Zero-COVID measures in place since early 2020 – from shuttered borders to frequent lockdowns – last month fuelled the Chinese mainland’s biggest show of public discontent since President Xi Jinping took power in 2012.
His subsequent abrupt U-turn on the curbs, which have battered the $17-trillion economy, the world’s second-largest, means the virus is now spreading largely unchecked across the country of 1.4 billion people.
Official statistics, however, showed only one COVID death in the seven days to Monday, fuelling doubts among health experts and residents about the government’s data. The numbers are inconsistent with the experience of much less populous countries after they re-opened.
Doctors say hospitals are overwhelmed with five-to-six times more patients than usual, most of them elderly. International health experts estimate millions of daily infections and predict at least one million COVID deaths in China next year.
Nevertheless, Chinese authorities are determined to dismantle the last vestiges of their zero-COVID policies.

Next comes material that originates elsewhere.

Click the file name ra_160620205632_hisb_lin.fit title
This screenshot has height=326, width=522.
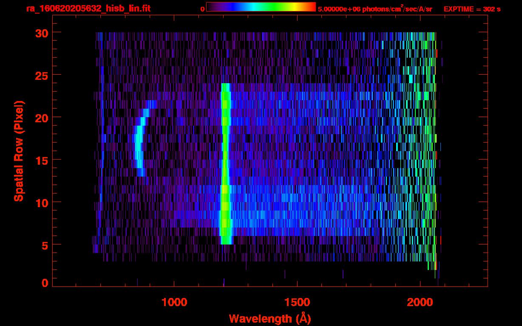[88, 8]
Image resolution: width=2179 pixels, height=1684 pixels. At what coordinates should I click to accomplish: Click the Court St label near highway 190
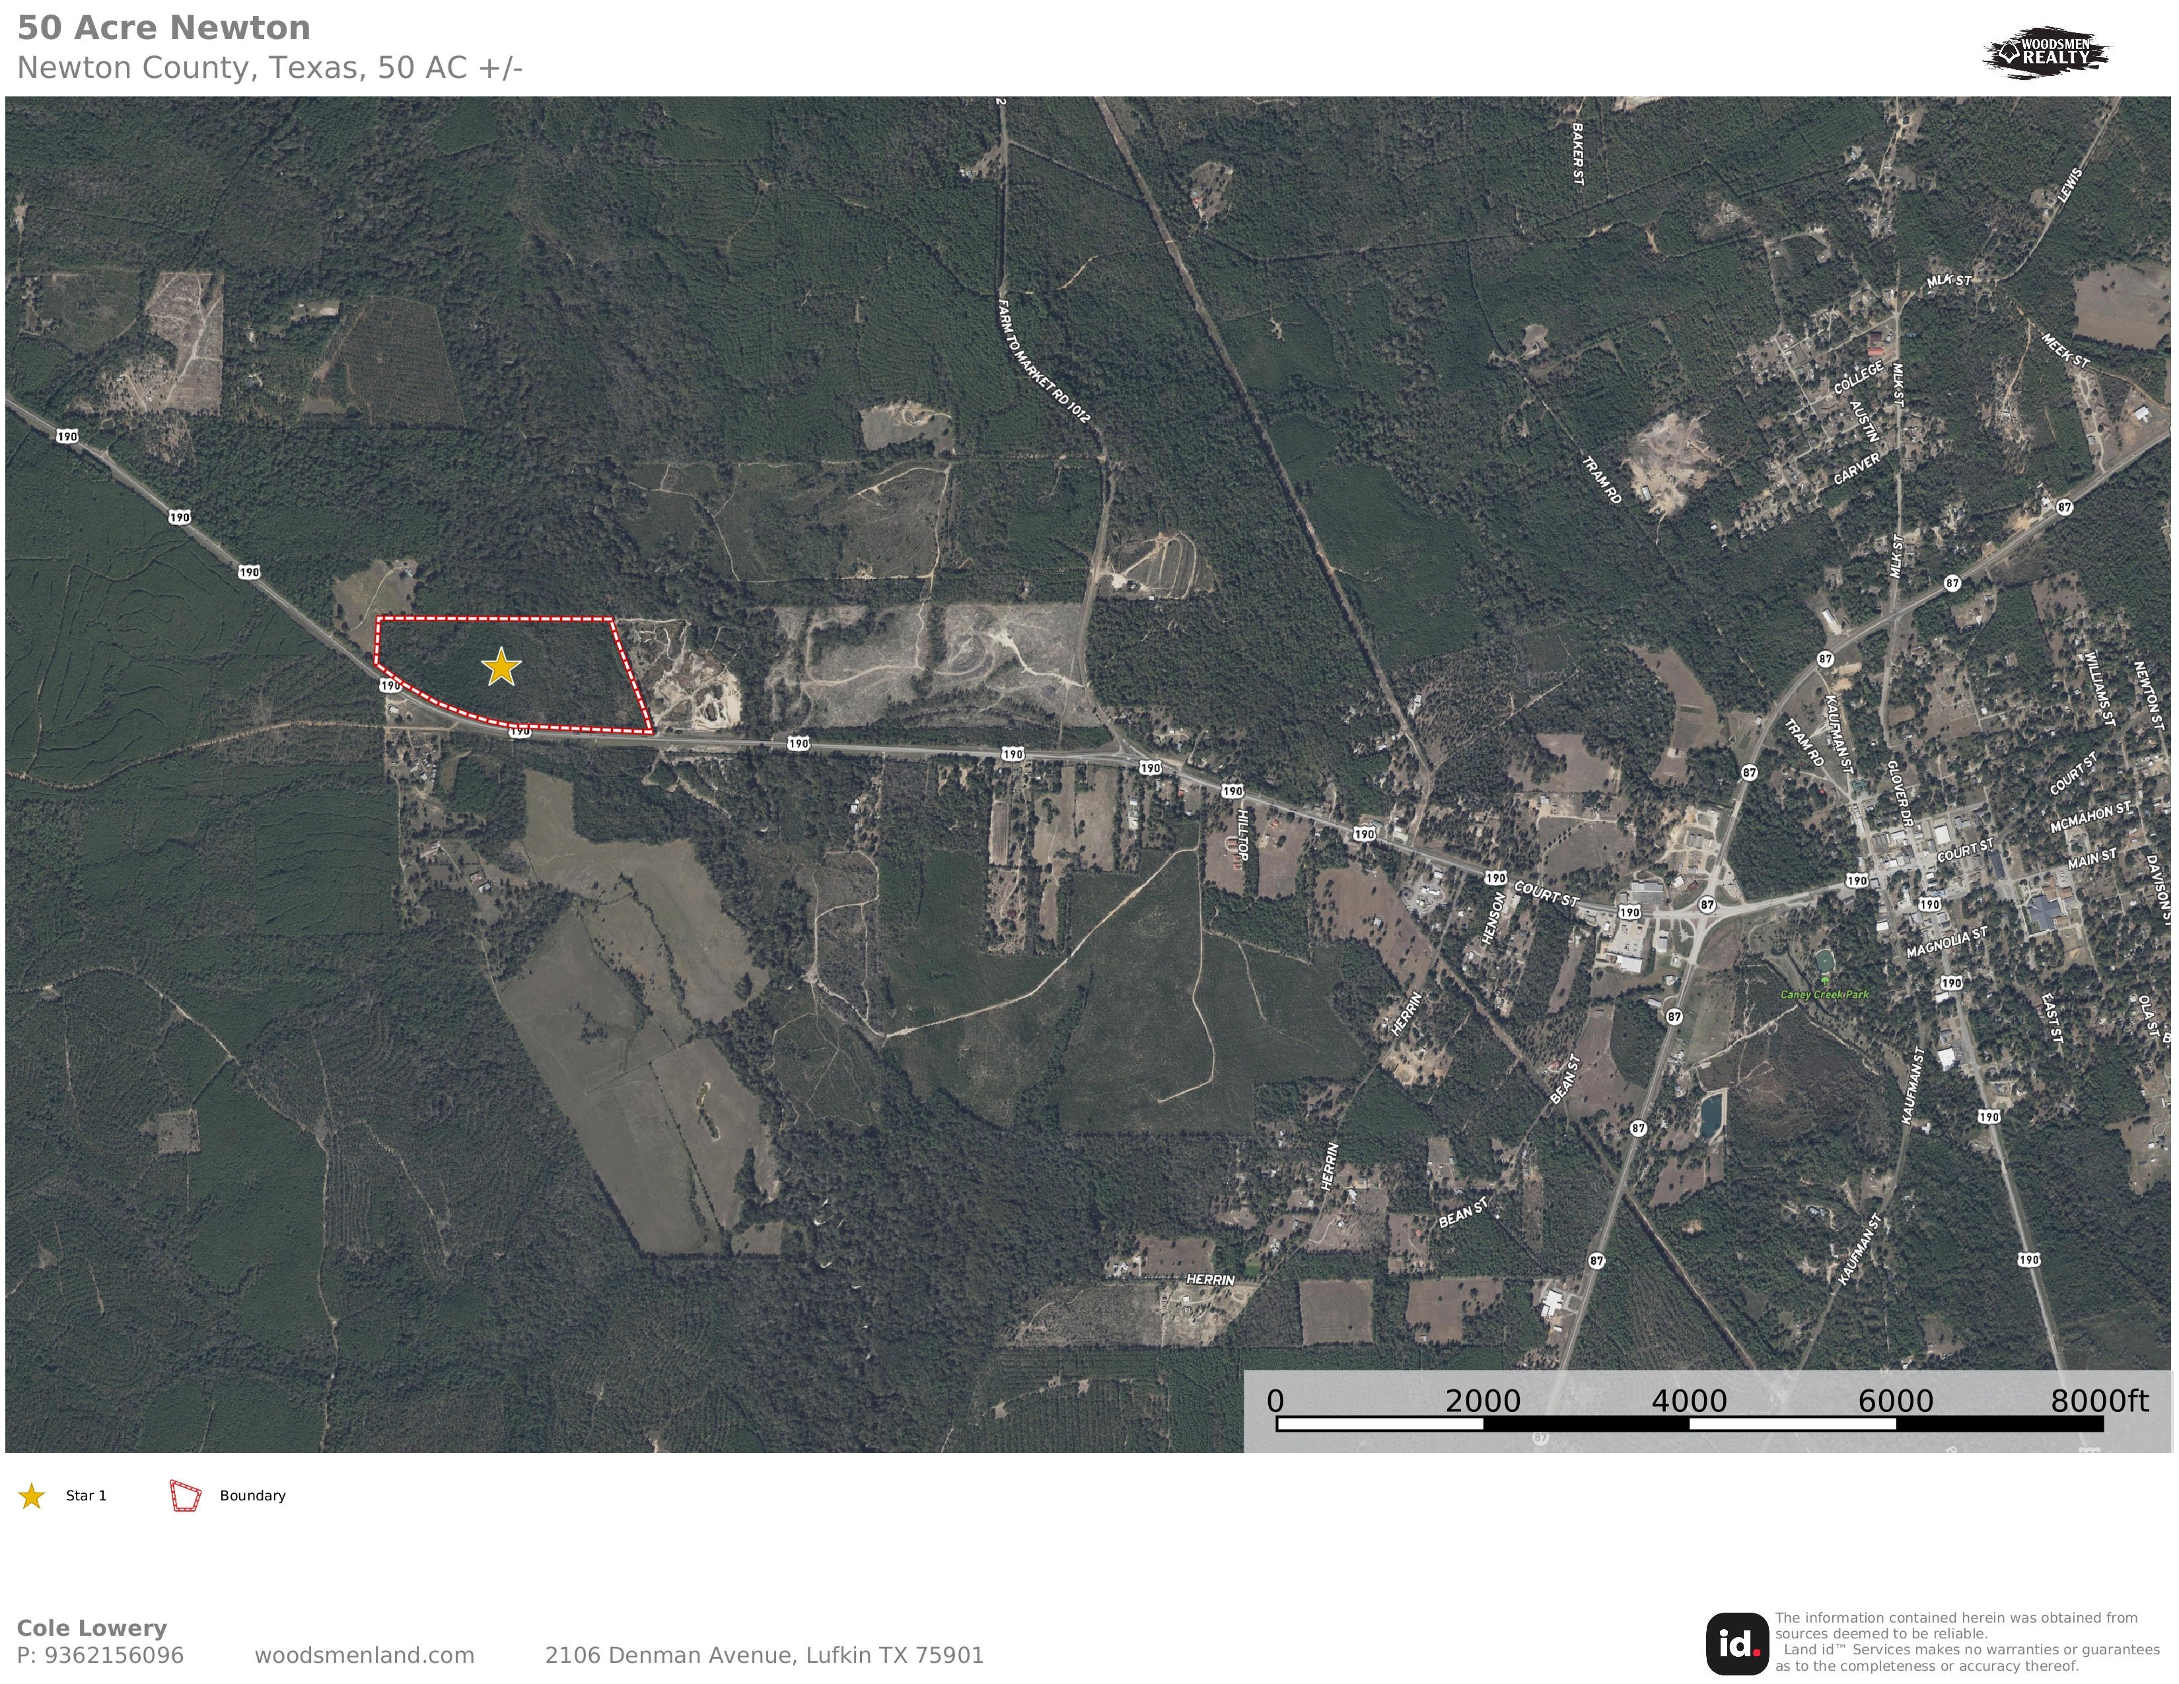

In a major step towards freer travel – cheered by global stock markets on Tuesday – China will stop requiring inbound travelers to go into quarantine from Jan. 8, the National Health Commission (NHC) said late on Monday.
“It finally feels as if China has turned the corner,” AmCham China Chairman Colm Rafferty said of the imminent lifting of the quarantine rule.

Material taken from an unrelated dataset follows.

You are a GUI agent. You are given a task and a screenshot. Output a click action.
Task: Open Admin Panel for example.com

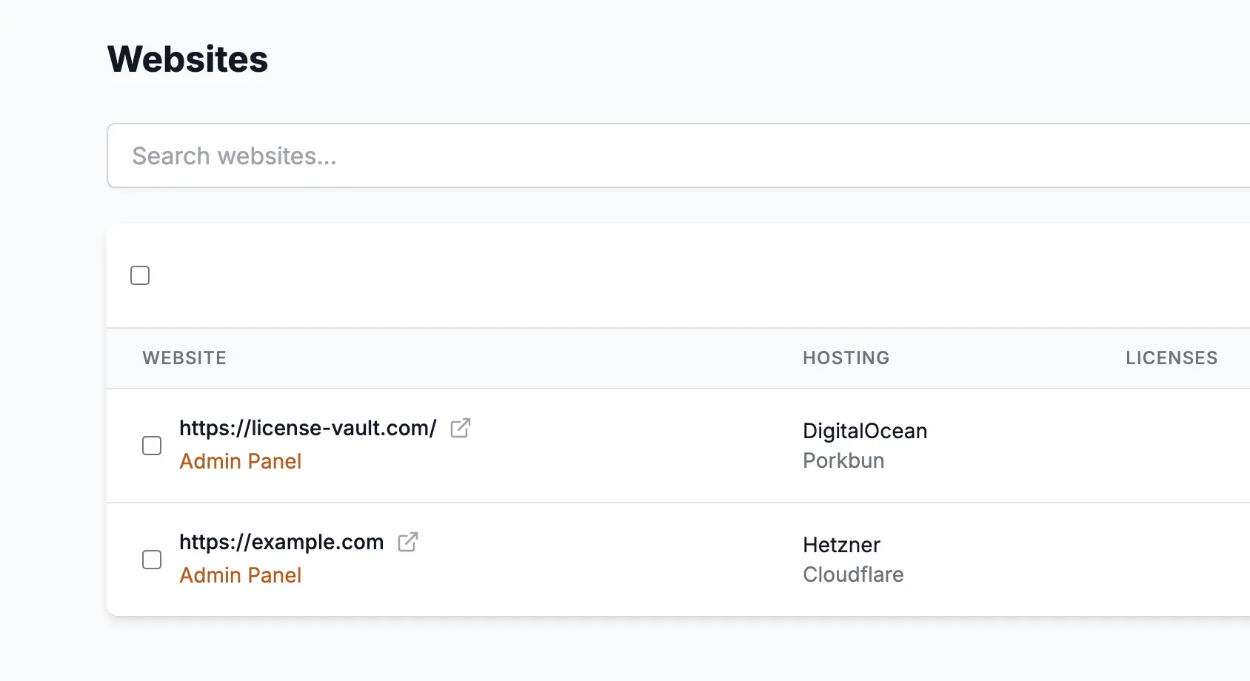tap(240, 575)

There are no official restrictions on Chinese people going abroad but the new rule will make it much easier for them to return home.
Travel platform Ctrip’s data showed that within half an hour of the news searches for popular cross-border destinations had increased 10-fold. Macau, Hong Kong, Japan, Thailand, and South Korea were the most sought-after, Ctrip said.
Data from Trip.com showed outbound flight bookings were up 254% early on Tuesday from the day before.
China’s National Immigration Administration said on Tuesday that it would resume processing passport applications of Chinese nationals seeking to travel abroad and approving visits of mainland residents to Hong Kong.
China will also resume the implementation of a policy allowing visa-free transit of up to 144 hours for travelers. The extension or renewal of foreigners’ visas will also be restored, the immigration administration added.